=== Extracted records ===

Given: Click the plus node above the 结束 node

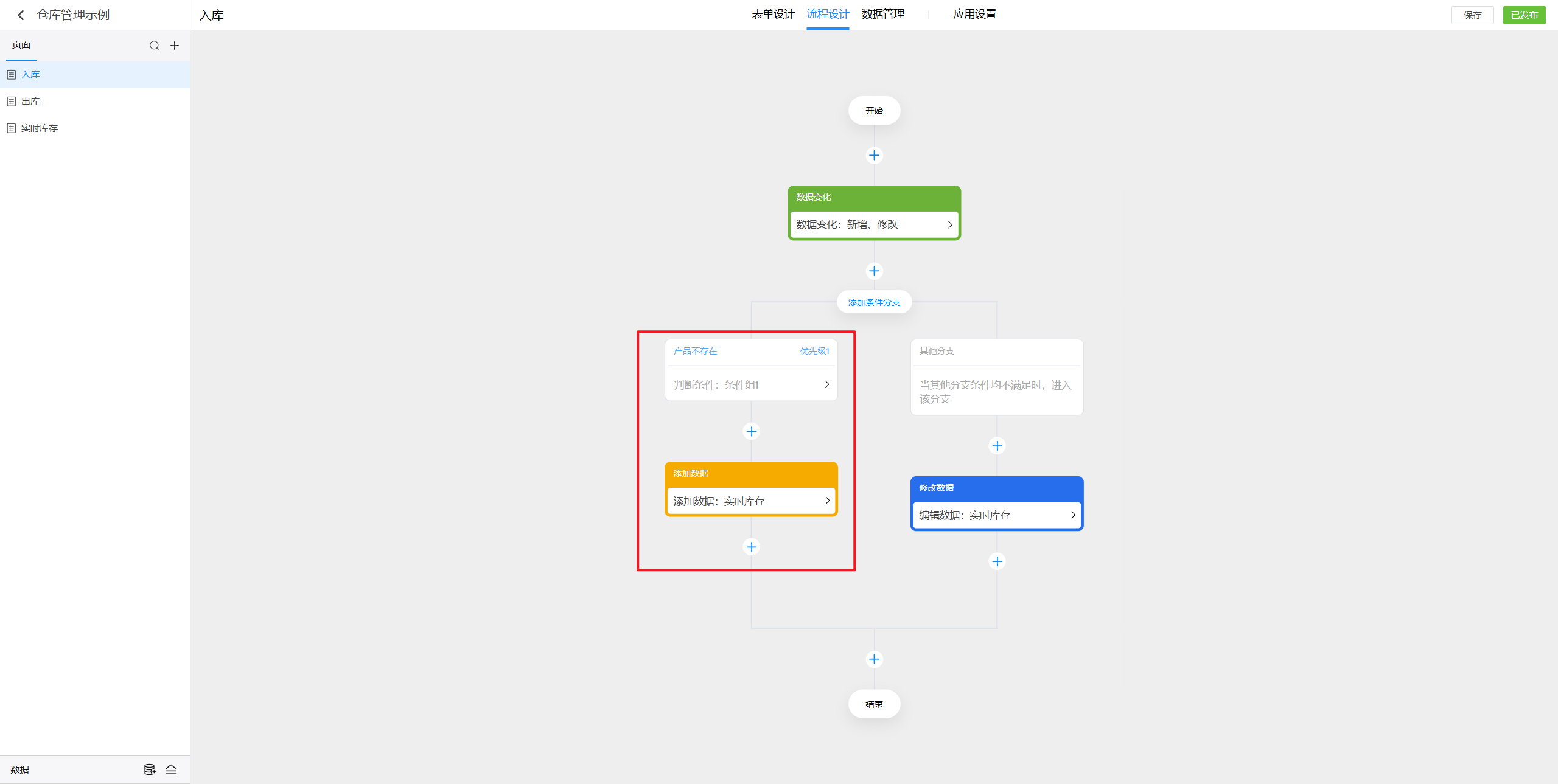Looking at the screenshot, I should [874, 659].
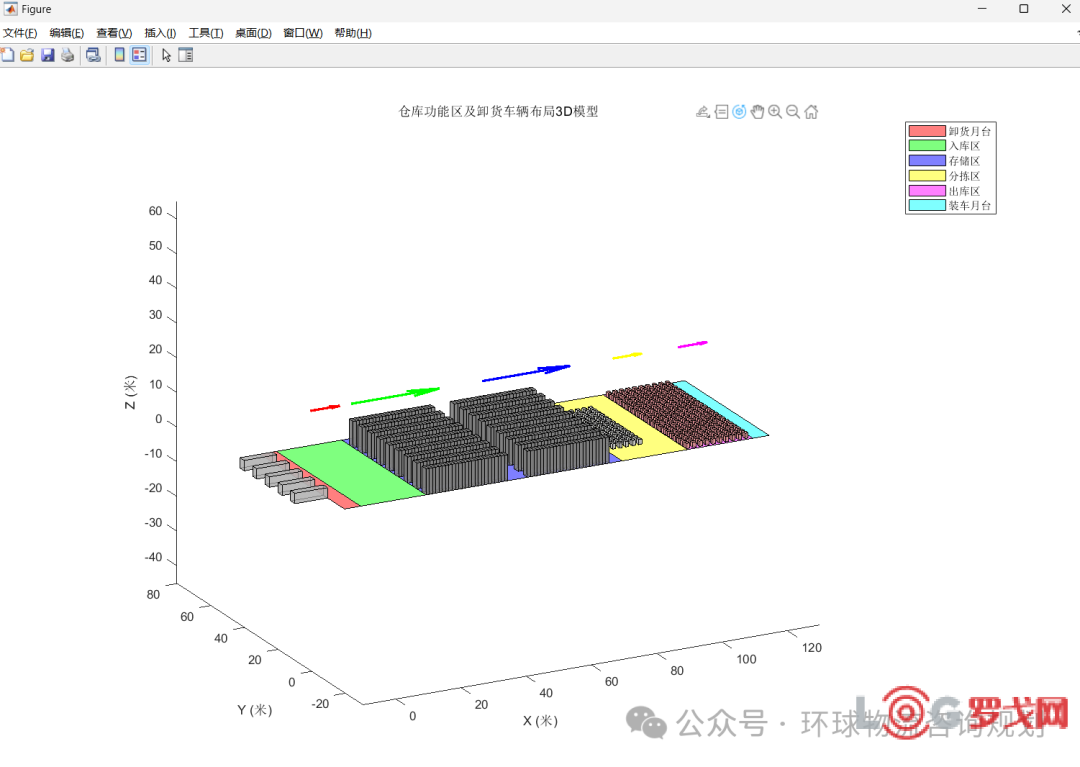Click the New Figure toolbar icon

click(7, 55)
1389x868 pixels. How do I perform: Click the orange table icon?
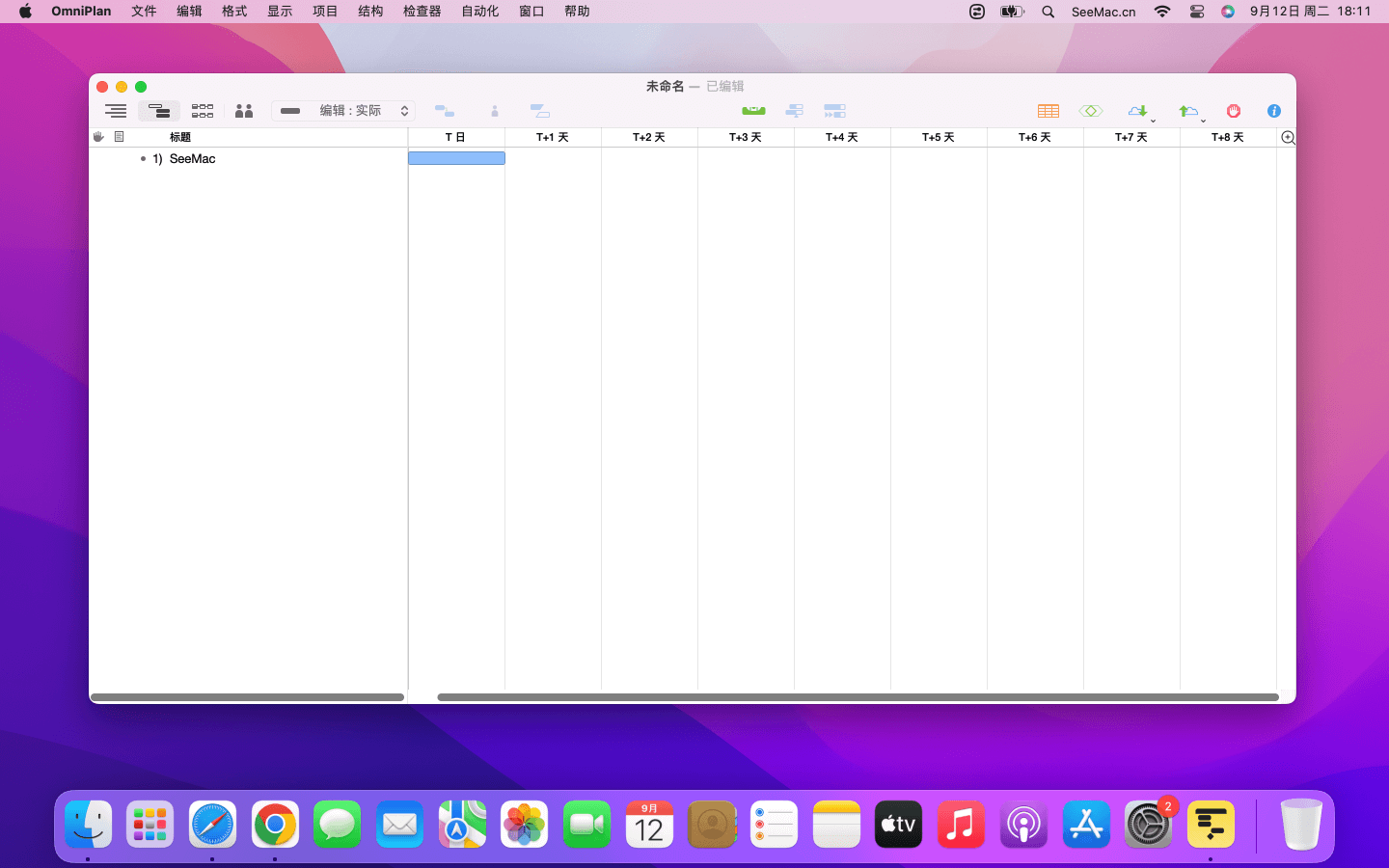tap(1048, 111)
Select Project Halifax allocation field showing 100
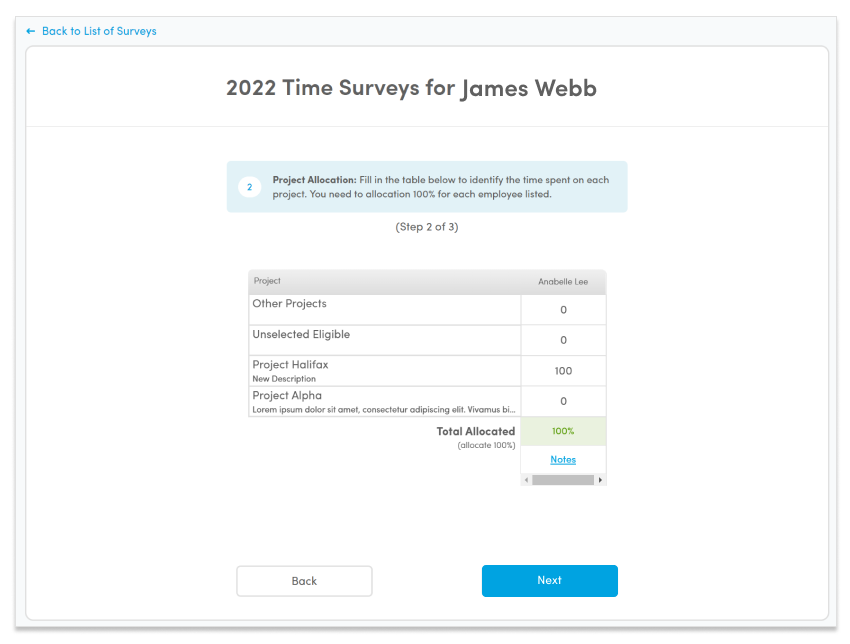The height and width of the screenshot is (644, 850). click(x=563, y=371)
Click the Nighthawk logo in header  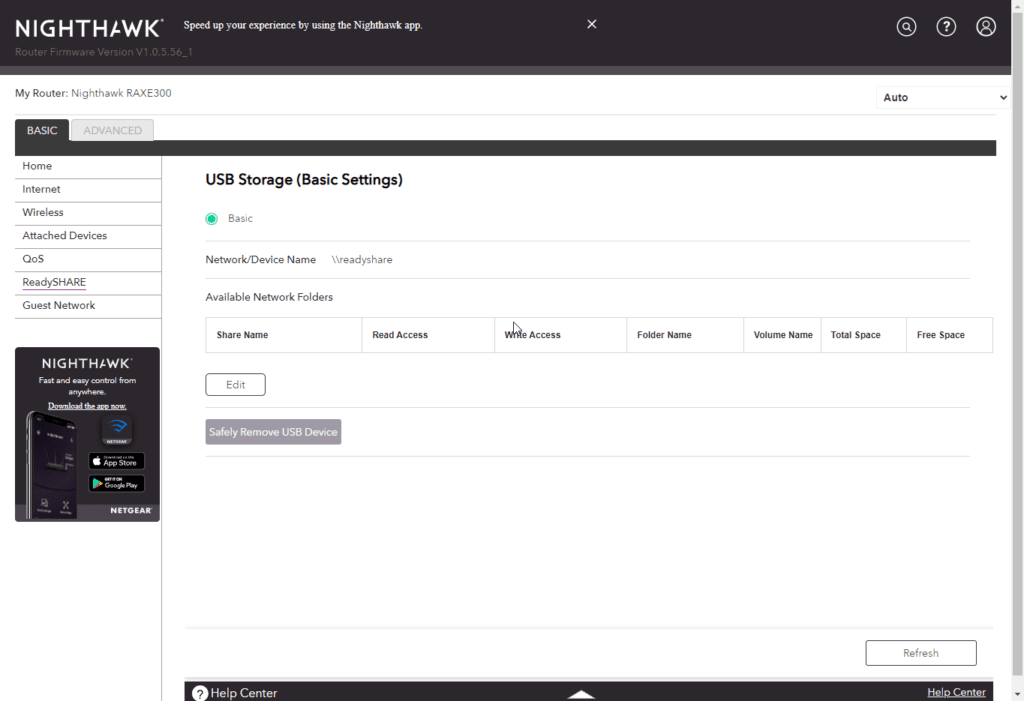(x=90, y=29)
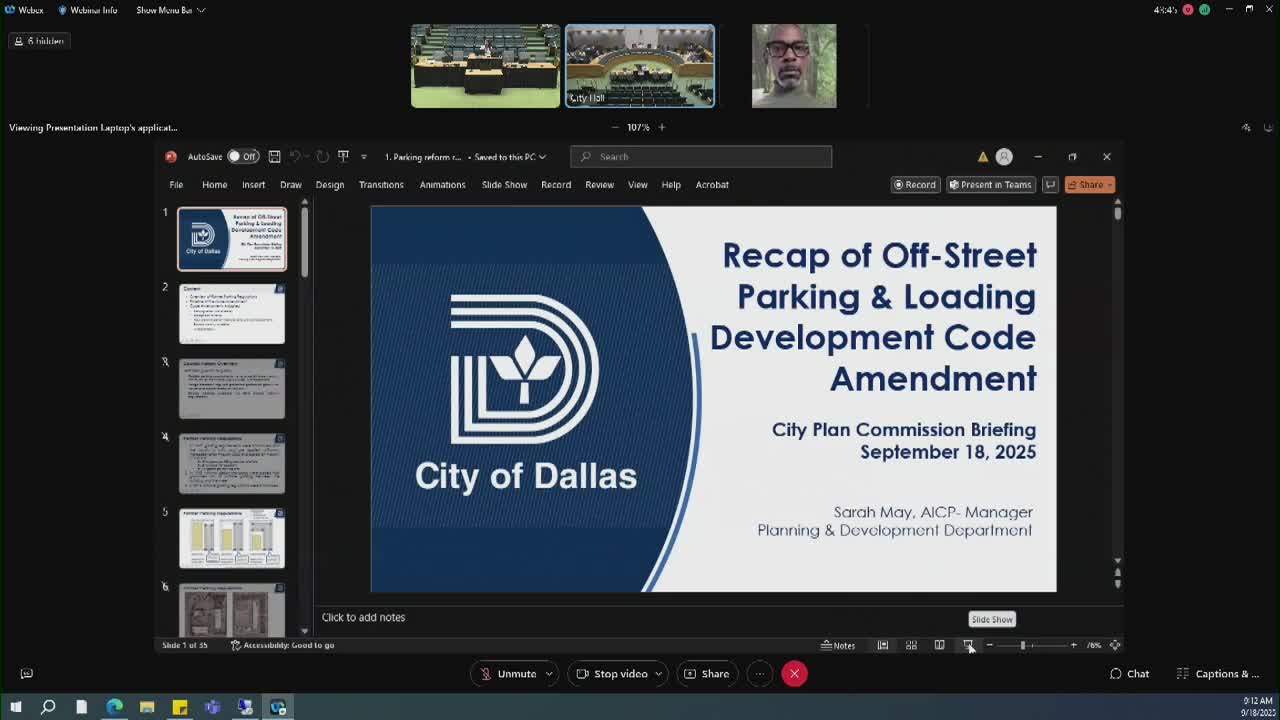Open the Transitions ribbon tab
Screen dimensions: 1280x720
381,185
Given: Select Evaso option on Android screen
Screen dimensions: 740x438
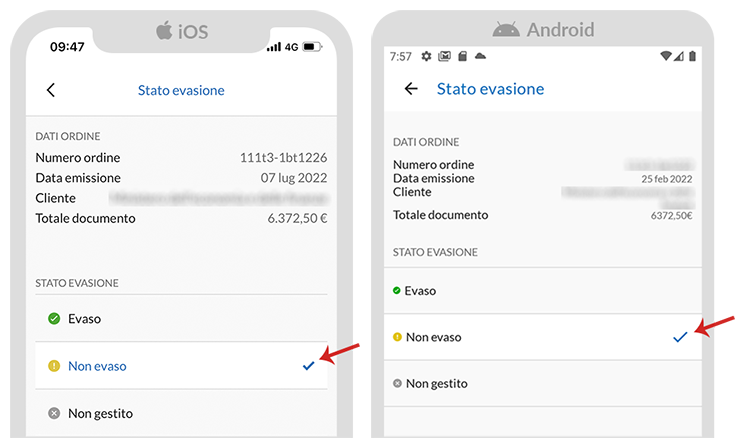Looking at the screenshot, I should click(x=543, y=291).
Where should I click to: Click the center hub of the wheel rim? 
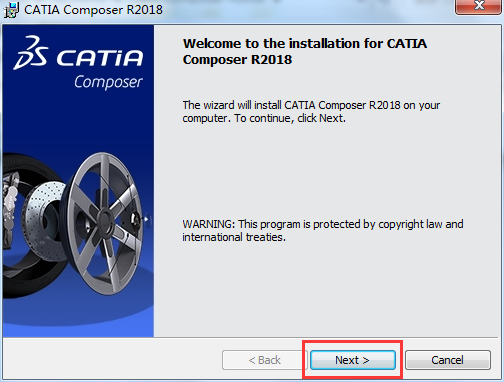(106, 220)
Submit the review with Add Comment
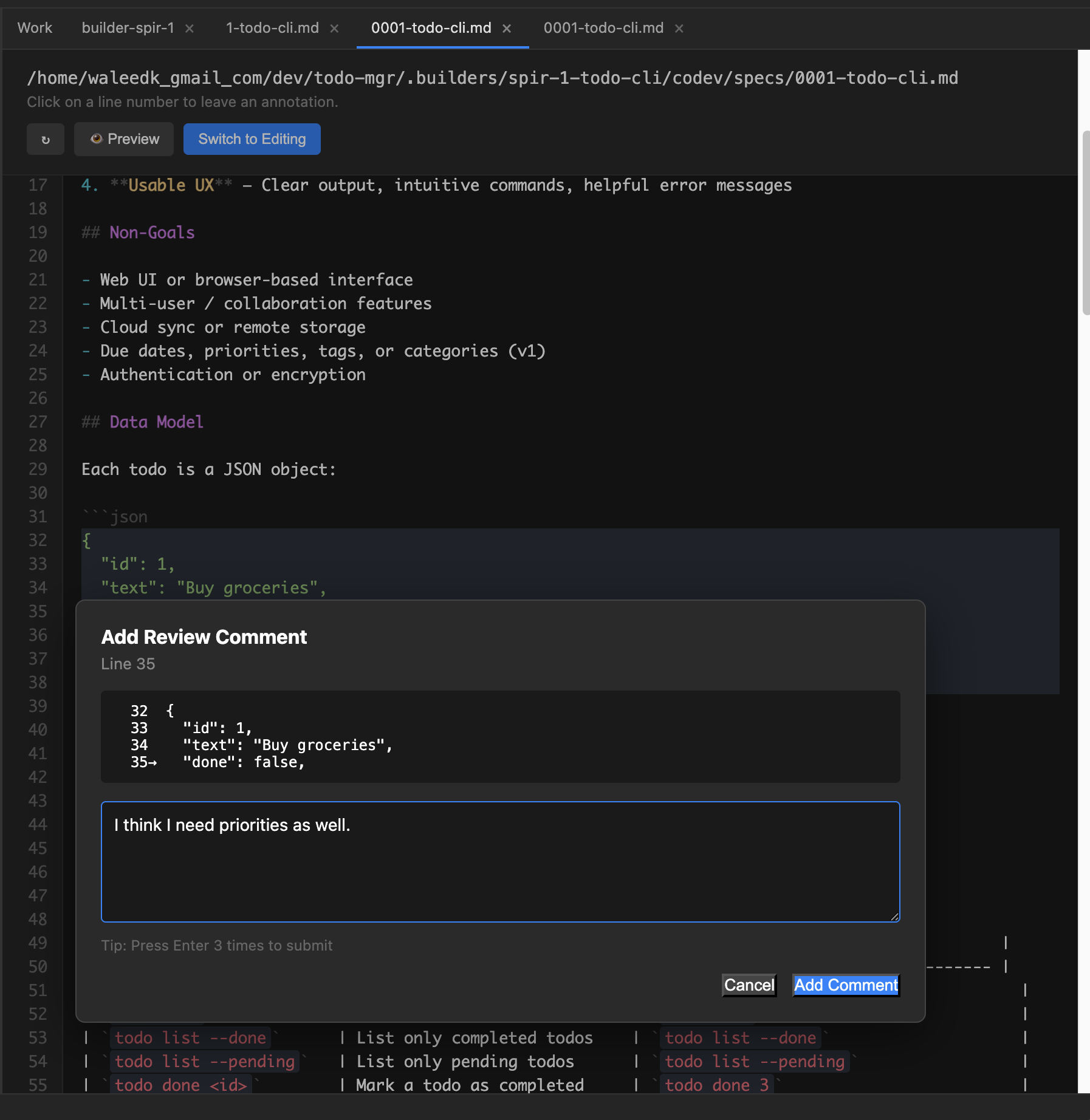 point(845,985)
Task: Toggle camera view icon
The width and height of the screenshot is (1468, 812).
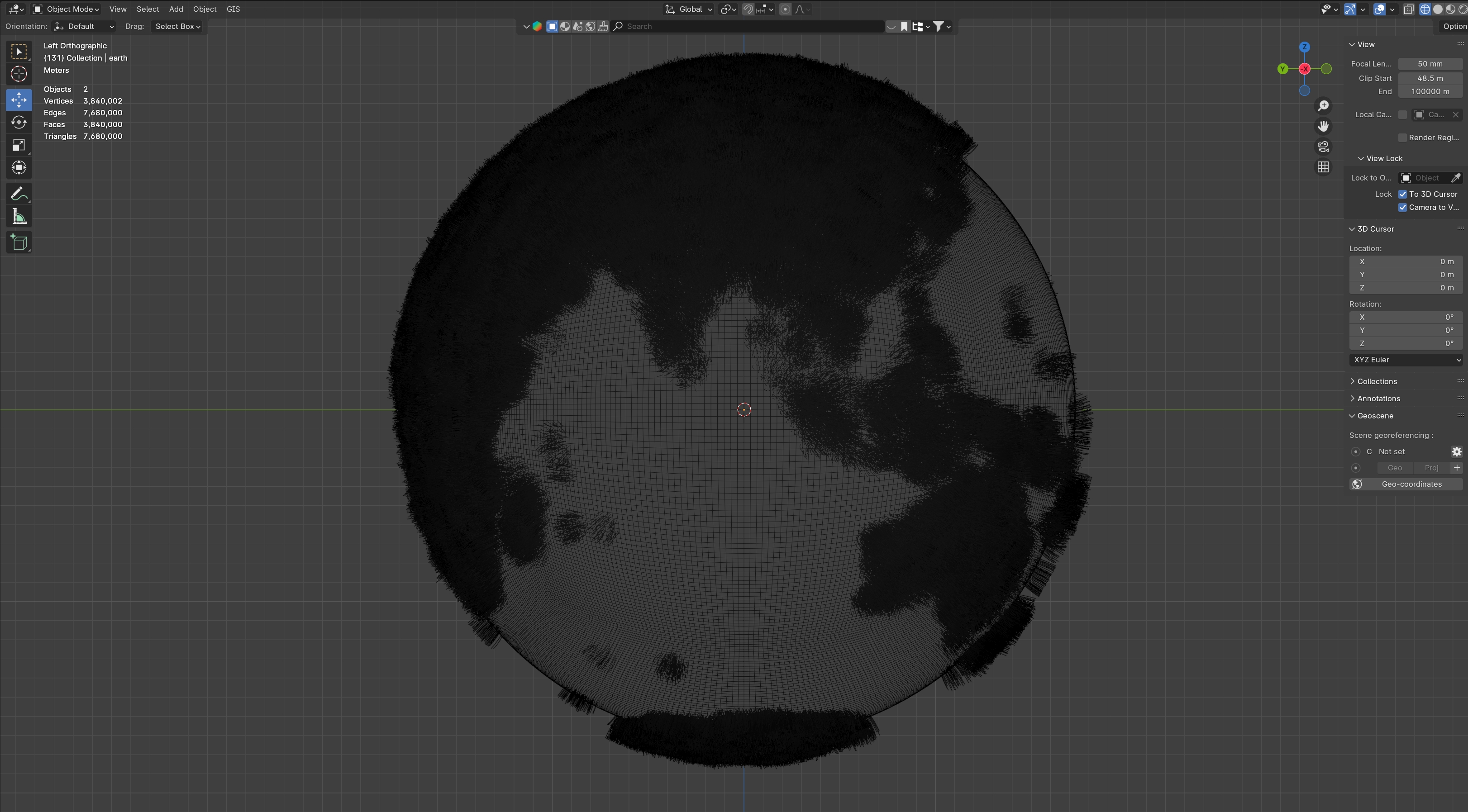Action: tap(1323, 147)
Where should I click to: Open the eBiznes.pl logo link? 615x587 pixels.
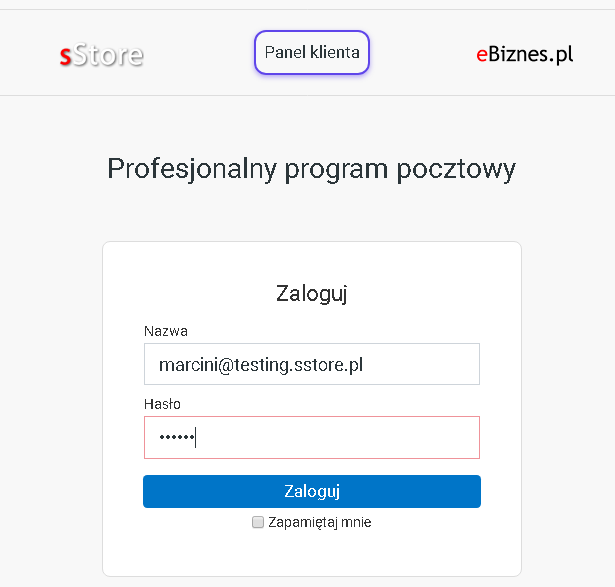[524, 54]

===

[Short exercise] Report every line above that contains the word "Where", copying each of those lines in full.

[Exercise response]
Where should I click to: Click the center hub of the wheel rim? 
Where should I click to: Open the eBiznes.pl logo link? 615x587 pixels.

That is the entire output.